Lost Journal: A Yearbook Defiled

By Tim Mollen

Journal entry:  July 7, 1984 (age 15)

Most kids only buy a yearbook for the year they are graduating.  But I love looking at all the pictures and having friends write messages, so I’ve bought a yearbook every year since fifth grade.  This was my first year at Seton Catholic Central High School, and I’ve been looking forward to the big, hardcover 1984 yearbook.  (At St. Thomas Aquinas Elementary and St. Patrick’s Middle School, they had slim, paperback volumes with stupid pictures of a spaceship or a sunset on the cover.)

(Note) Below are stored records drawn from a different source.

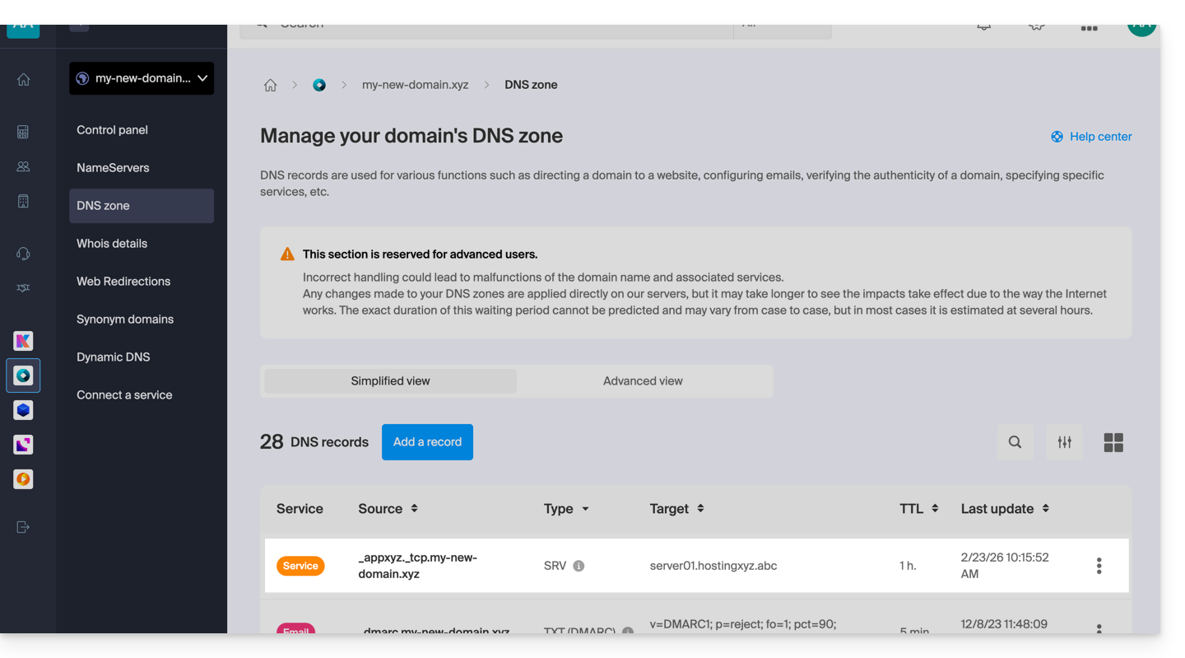Open the support headset icon in sidebar
Image resolution: width=1185 pixels, height=658 pixels.
click(24, 254)
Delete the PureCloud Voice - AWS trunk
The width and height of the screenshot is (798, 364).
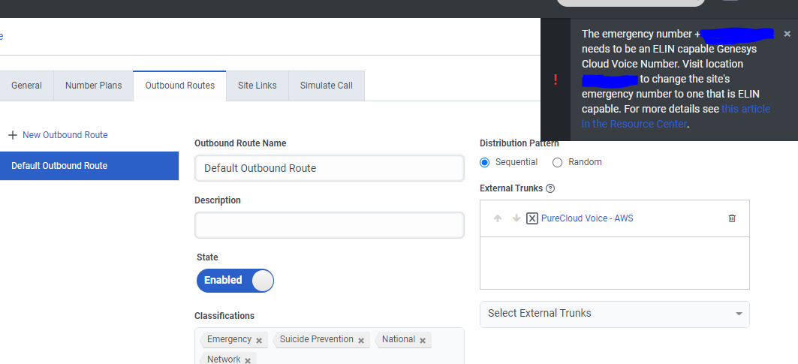732,218
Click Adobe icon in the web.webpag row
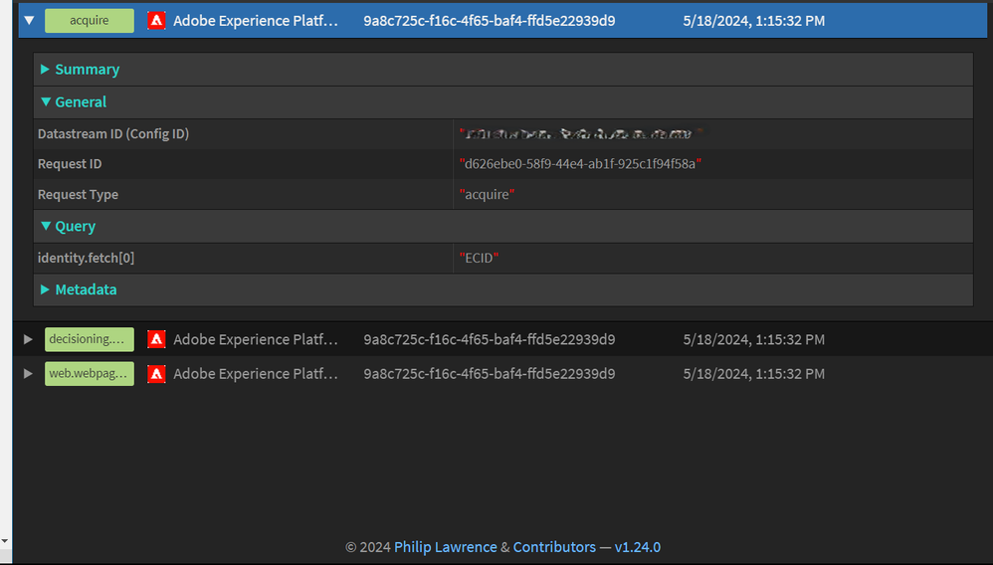The image size is (993, 565). [156, 374]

Unfortunately, publication was delayed this year, and the high school yearbook wasn’t available for purchase until after the last day of school.  We all missed out on signing each other’s books during lunch or study hall.  So I’ve decided that I’ll bring the yearbook to my friend’s houses this summer, and try to get as many signatures as I can that way.

Today, I brought my completely fresh, unmarked book to Jim Root’s house.  I only met Jim this year, but he has quickly become one of my best buddies.  I like to kid him that he is on friendship probation on account of being an Episcopalian, which is kinda like being “Catholic Lite.”  (Same great theism, but with half the guilt!)  By asking Jim to be the first to sign my yearbook, I was entrusting him with the expensive real estate of the book’s opening pages, which were slated for amusing anecdotes, pithy comments, and recollections of all the cool things other readers would wish they had been a part of this year.  With a smile, Jim left me by the side of his backyard pool while he went inside to craft the all-important opening message.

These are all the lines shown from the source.